🤖 AI Summary
This work addresses key challenges in virtual try-on—namely, inaccurate bottom garment detection, residual clothing contours, and skin reconstruction artifacts during long-to-short sleeve conversion. We propose a diffusion model optimization framework integrating multi-class clothing masks and generative skin completion. Our method introduces a novel pose- and skin-tone-aware skin inpainting module within a two-stage architecture: pre-inpainting followed by re-synthesis. A fine-grained clothing category masking mechanism is incorporated to enhance generalization across diverse garments. Compatible with mainstream diffusion models (e.g., Stable Diffusion), our approach achieves 92.5% short-sleeve synthesis accuracy on the Dress Code benchmark—surpassing Leffa by 15.4%. Visual evaluation confirms substantial improvements in texture fidelity and style consistency. The framework demonstrates strong generalizability and scalability, enabling robust adaptation to varied garment types and poses.
📝 Abstract
With the development of deep learning technology, virtual try-on technology has become an important application value in the fields of e-commerce, fashion, and entertainment. The recently proposed Leffa has improved the texture distortion problem of diffu-sion-based models, but there are limitations in that the bottom detection inaccuracy and the existing clothing silhouette remain in the synthesis results. To solve this problem, this study proposes CaP-VTON (Clothing agnostic Pre-inpainting Virtual Try-ON).

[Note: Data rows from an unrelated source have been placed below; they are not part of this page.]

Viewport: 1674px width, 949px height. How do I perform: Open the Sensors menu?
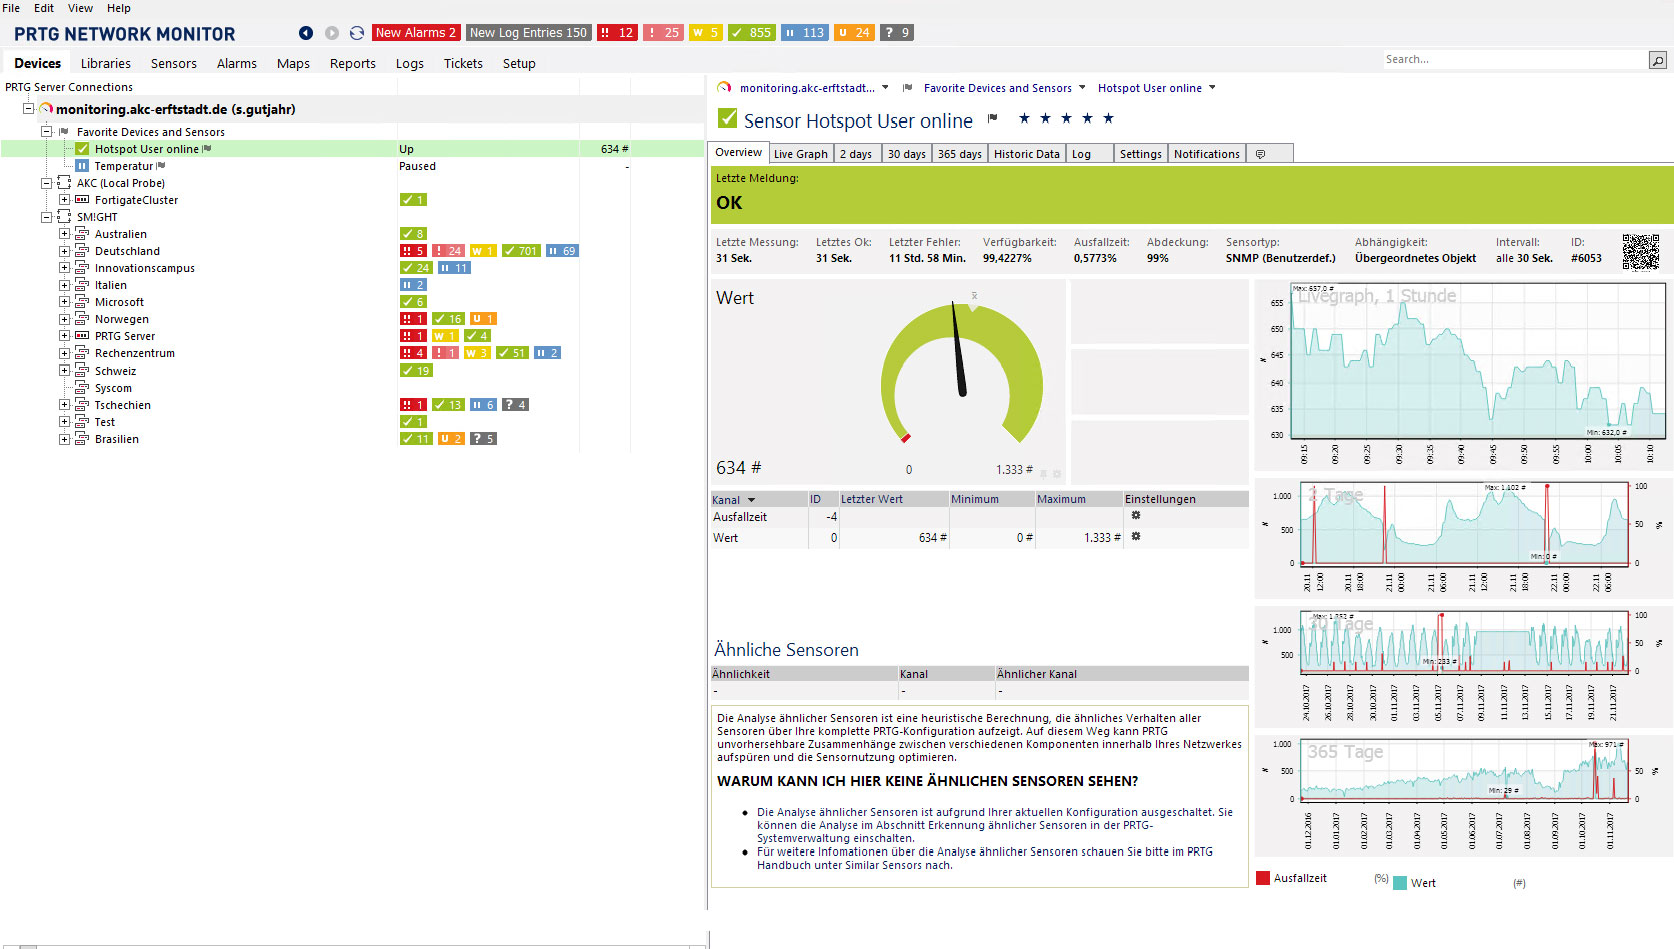click(x=173, y=63)
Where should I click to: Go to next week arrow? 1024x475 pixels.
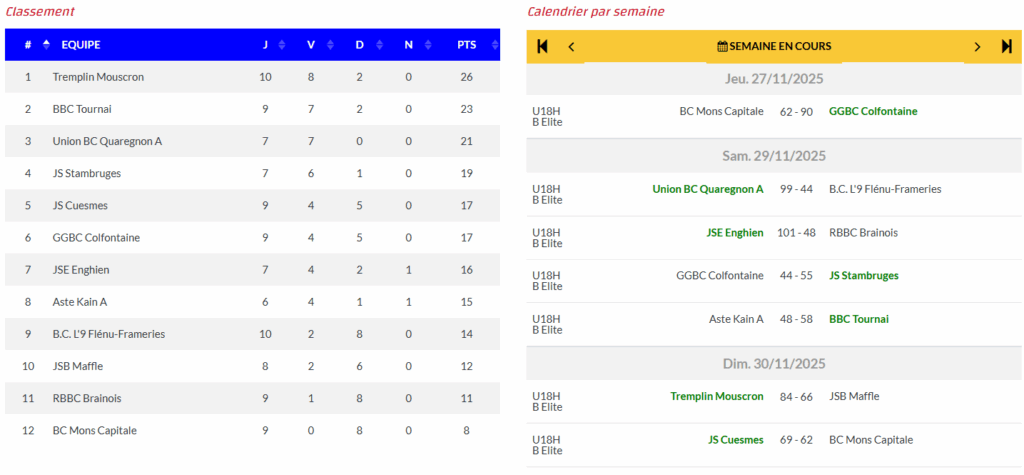[977, 46]
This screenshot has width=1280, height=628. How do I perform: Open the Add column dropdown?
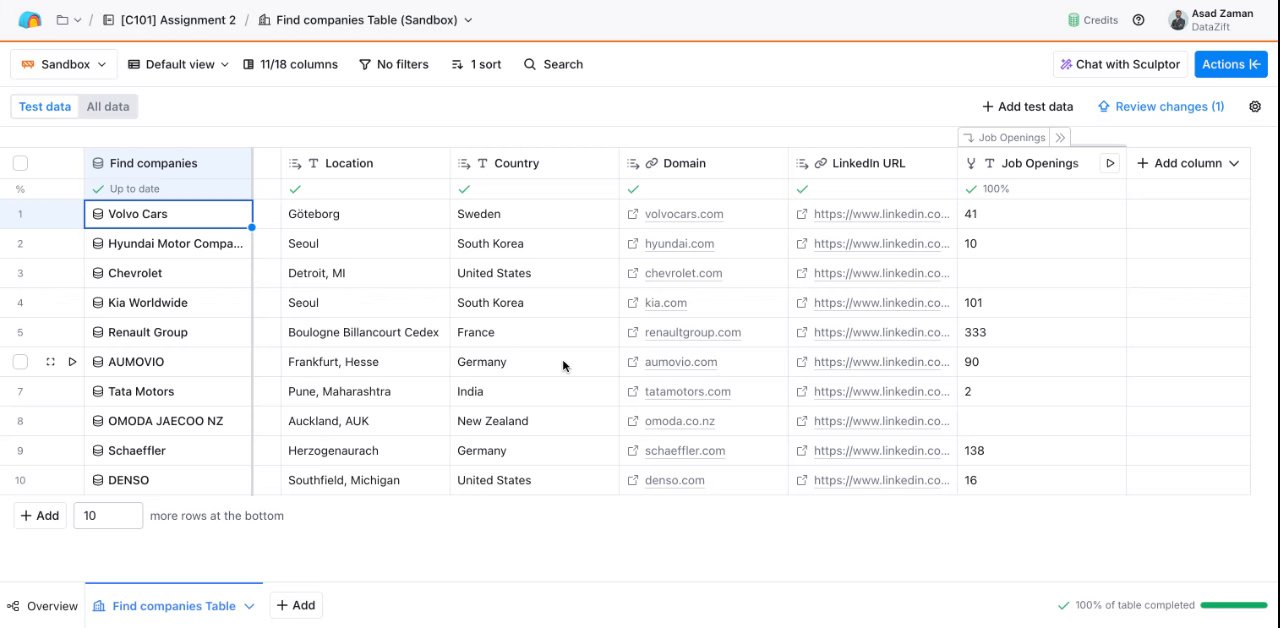tap(1188, 163)
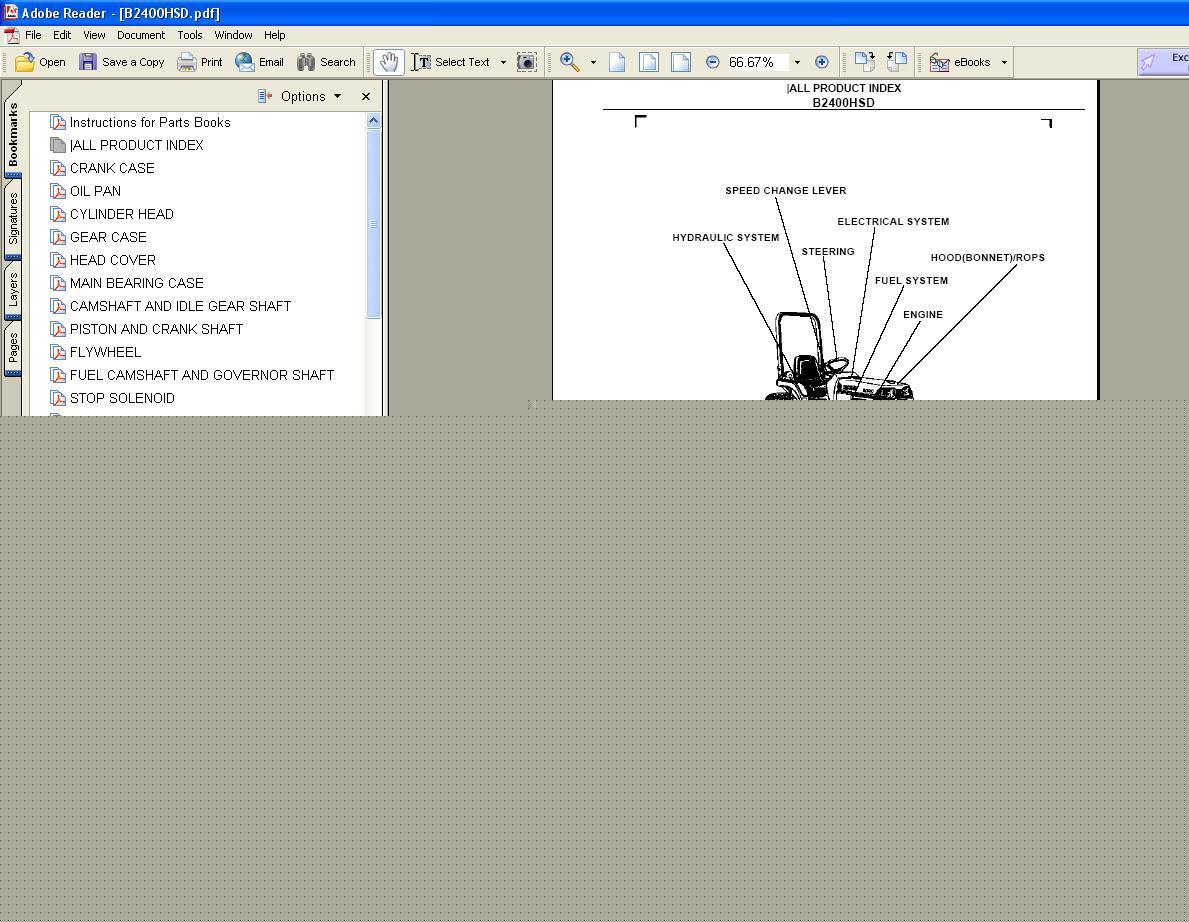
Task: Click the zoom out minus button
Action: 712,62
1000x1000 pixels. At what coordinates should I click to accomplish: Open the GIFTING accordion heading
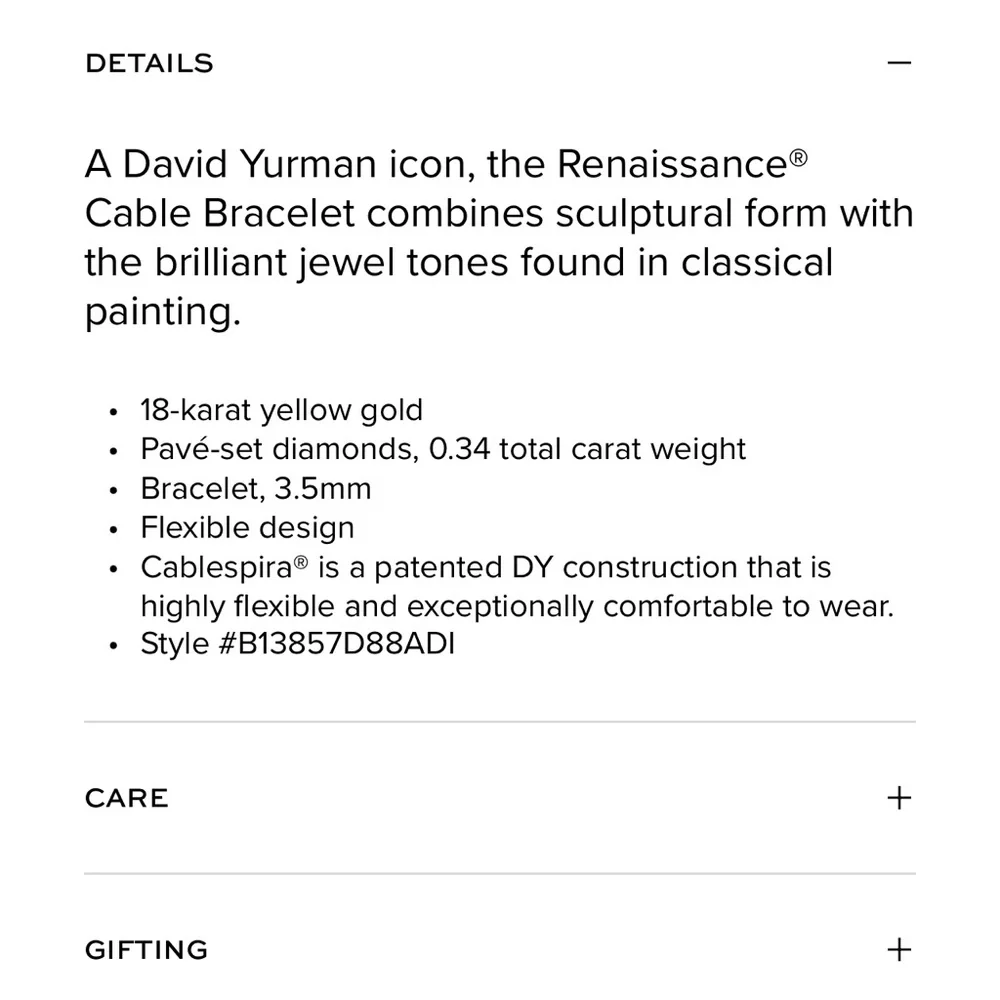point(146,949)
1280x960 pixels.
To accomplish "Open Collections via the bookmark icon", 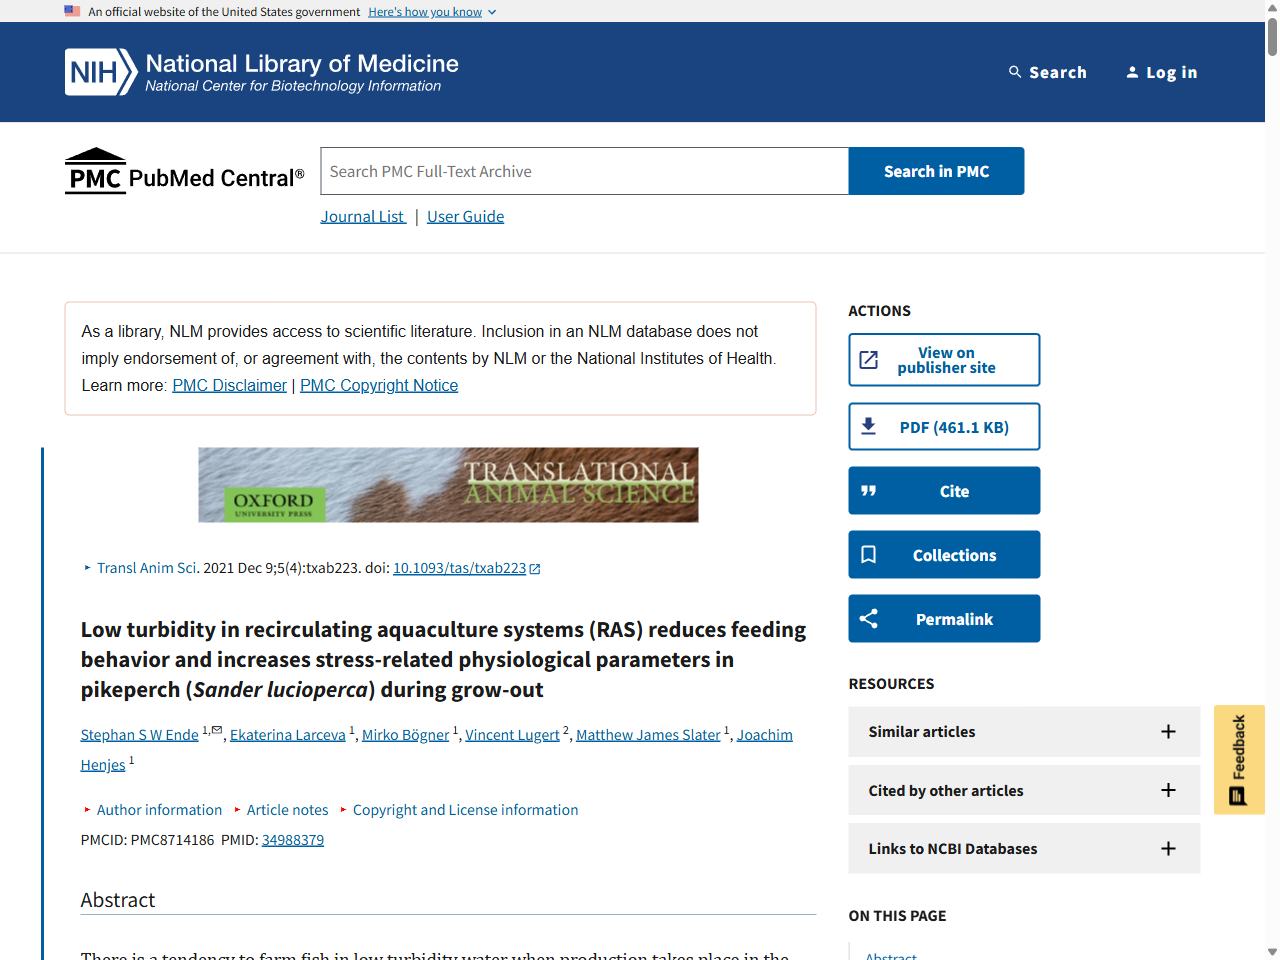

CaP-VTON has improved the naturalness and consistency of whole-body clothing syn-thesis by integrating multi-category masking based on Dress Code and skin inpainting based on Stable Diffusion. In particular, a generate skin module was introduced to solve the skin restoration problem that occurs when long-sleeved images are converted into short-sleeved or sleeveless ones, and high-quality restoration was implemented consider-ing the human body posture and color. As a result, CaP-VTON recorded 92.5%, which is 15.4% better than Leffa in short-sleeved synthesis accuracy, and showed the performance of consistently reproducing the style and shape of reference clothing in visual evaluation. These structures maintain model-agnostic properties and are applicable to various diffu-sion-based virtual inspection systems, and can contribute to applications that require high-precision virtual wearing, such as e-commerce, custom styling, and avatar creation.